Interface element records
((

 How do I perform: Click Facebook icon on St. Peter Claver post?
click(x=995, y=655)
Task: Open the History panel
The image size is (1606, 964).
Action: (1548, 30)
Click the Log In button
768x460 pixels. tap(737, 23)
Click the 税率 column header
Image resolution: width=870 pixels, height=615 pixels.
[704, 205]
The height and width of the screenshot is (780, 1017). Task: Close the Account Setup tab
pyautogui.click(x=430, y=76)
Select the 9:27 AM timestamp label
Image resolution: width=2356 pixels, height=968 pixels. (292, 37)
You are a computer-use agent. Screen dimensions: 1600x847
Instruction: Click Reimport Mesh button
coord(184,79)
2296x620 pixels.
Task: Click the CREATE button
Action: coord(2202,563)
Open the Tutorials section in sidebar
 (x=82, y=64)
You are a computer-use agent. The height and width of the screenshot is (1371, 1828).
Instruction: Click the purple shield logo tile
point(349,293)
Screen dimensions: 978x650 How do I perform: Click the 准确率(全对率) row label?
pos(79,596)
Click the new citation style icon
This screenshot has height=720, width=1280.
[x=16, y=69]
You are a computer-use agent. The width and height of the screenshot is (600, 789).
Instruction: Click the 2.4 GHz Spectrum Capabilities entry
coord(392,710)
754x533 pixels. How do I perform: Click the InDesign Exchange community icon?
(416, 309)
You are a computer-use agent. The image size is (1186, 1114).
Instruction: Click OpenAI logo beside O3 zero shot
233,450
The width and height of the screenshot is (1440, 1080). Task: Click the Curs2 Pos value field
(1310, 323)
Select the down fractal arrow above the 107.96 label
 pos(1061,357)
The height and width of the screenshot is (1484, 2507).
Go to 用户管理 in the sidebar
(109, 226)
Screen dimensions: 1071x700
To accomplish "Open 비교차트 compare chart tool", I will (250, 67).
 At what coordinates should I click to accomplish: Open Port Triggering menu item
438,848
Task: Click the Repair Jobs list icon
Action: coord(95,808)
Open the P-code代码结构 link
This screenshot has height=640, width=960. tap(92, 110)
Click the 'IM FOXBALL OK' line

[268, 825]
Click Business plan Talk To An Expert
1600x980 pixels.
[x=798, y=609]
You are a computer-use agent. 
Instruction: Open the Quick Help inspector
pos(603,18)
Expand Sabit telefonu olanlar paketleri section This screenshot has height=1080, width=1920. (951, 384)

))

Rewrite the lines above, replacing every instance of "computer-use agent" with "desktop agent" and leaving everything else unchanged.

 How do I perform: Click Facebook icon on St. Peter Claver post?
click(x=995, y=655)
Task: Open the History panel
The image size is (1606, 964).
Action: (1548, 30)
Click the Log In button
768x460 pixels. tap(737, 23)
Click the 税率 column header
Image resolution: width=870 pixels, height=615 pixels.
[704, 205]
The height and width of the screenshot is (780, 1017). Task: Close the Account Setup tab
pyautogui.click(x=430, y=76)
Select the 9:27 AM timestamp label
Image resolution: width=2356 pixels, height=968 pixels. (292, 37)
You are a desktop agent. Screen dimensions: 1600x847
Instruction: Click Reimport Mesh button
coord(184,79)
2296x620 pixels.
Task: Click the CREATE button
Action: coord(2202,563)
Open the Tutorials section in sidebar
 (x=82, y=64)
You are a desktop agent. The height and width of the screenshot is (1371, 1828).
Instruction: Click the purple shield logo tile
point(349,293)
Screen dimensions: 978x650 How do I perform: Click the 准确率(全对率) row label?
pos(79,596)
Click the new citation style icon
This screenshot has height=720, width=1280.
[x=16, y=69]
You are a desktop agent. The width and height of the screenshot is (600, 789).
Instruction: Click the 2.4 GHz Spectrum Capabilities entry
coord(392,710)
754x533 pixels. How do I perform: Click the InDesign Exchange community icon?
(416, 309)
You are a desktop agent. The image size is (1186, 1114).
Instruction: Click OpenAI logo beside O3 zero shot
233,450
The width and height of the screenshot is (1440, 1080). Task: Click the Curs2 Pos value field
(1310, 323)
Select the down fractal arrow above the 107.96 label
 pos(1061,357)
The height and width of the screenshot is (1484, 2507).
Go to 用户管理 in the sidebar
(109, 226)
Screen dimensions: 1071x700
To accomplish "Open 비교차트 compare chart tool", I will (250, 67).
 At what coordinates should I click to accomplish: Open Port Triggering menu item
438,848
Task: Click the Repair Jobs list icon
Action: coord(95,808)
Open the P-code代码结构 link
This screenshot has height=640, width=960. tap(92, 110)
Click the 'IM FOXBALL OK' line

[268, 825]
Click Business plan Talk To An Expert
1600x980 pixels.
[x=798, y=609]
You are a desktop agent. 
Instruction: Open the Quick Help inspector
pos(603,18)
Expand Sabit telefonu olanlar paketleri section This screenshot has height=1080, width=1920. (951, 384)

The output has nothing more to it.